■ **Passage to read**:
July 9, 2020

 

Santa Catarina state, Brazil may scrap plant worker COVID-19 safety law

 


Brazil's largest pork producing state and second largest poultry producer, Santa Catarina could stop law protecting meat plant workers during COVID-19, according to state labour prosecutors, Reuters reported.

 

The move affects about 480,000 meat plant workers and other related workers.

 

Santa Catarina enacted Regulation 312, which forces Santa Catarina meatpackers to send home pregnant and Indigenous workers, while at the same implementing a 1.5 m distance among workers on the production floor.

 

Other measures included in the regulation include supplying protective equipment, and the need to inform suspected or confirmed COVID-19 cases to the local health authorities.

 

Once the law is scrapped, major Brazilian meatpackers such as BRF and JBS only need to follow federal regulations passed in June for these companies to continue operations during the pandemic. Critics to the June law said it doesn't include physical distancing and testing workers for the virus.

■ **Available data**:
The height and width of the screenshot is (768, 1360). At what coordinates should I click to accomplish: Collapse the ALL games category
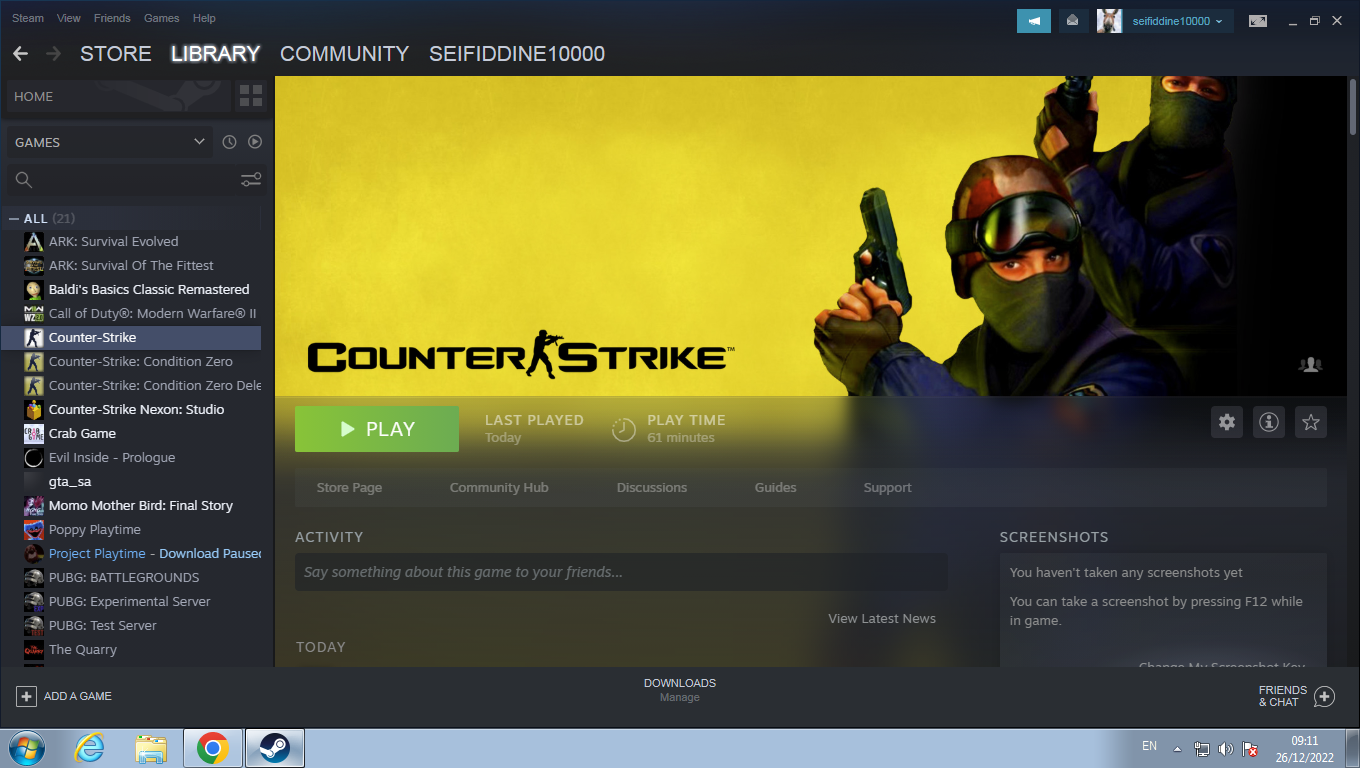click(x=14, y=218)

■ **Task 1**: Write out the portion of the Santa Catarina article between "July 9, 2020" and "other related workers.", inclusive, word for word.
■ **Task 2**: Turn the paragraph of the Santa Catarina article that begins "Santa Catarina enacted Regulation 312" into a short bulleted list that keeps its main facts.
■ **Task 3**: Extend the Santa Catarina article with a few more sentences that pick up after its last sentence.
The material plays no role in this work.

■ **Final answer 1**:
July 9, 2020

 

Santa Catarina state, Brazil may scrap plant worker COVID-19 safety law

 


Brazil's largest pork producing state and second largest poultry producer, Santa Catarina could stop law protecting meat plant workers during COVID-19, according to state labour prosecutors, Reuters reported.

 

The move affects about 480,000 meat plant workers and other related workers.

■ **Final answer 2**:
- Santa Catarina enacted Regulation 312.
- It requires the state's meatpackers to send pregnant and Indigenous workers home.
- It sets a 1.5 m distance among workers on the production floor.

■ **Final answer 3**:
 

Ricardo Santin, meat lobby group ABPA director said with the law abolished, it will harmonise state and federal regulations.

 

A JBS poultry plant at Santa Catarina in May was shut down temporarily due to COVID-19. 1,500 workers are employed there.

 

A growing number of COVID-19 outbreaks in Brazil has made China, a major importer of meat from Brazil, to impose import suspensions from six Brazilian meat plants located in Rio Grande do Sul and Mato Grosso state.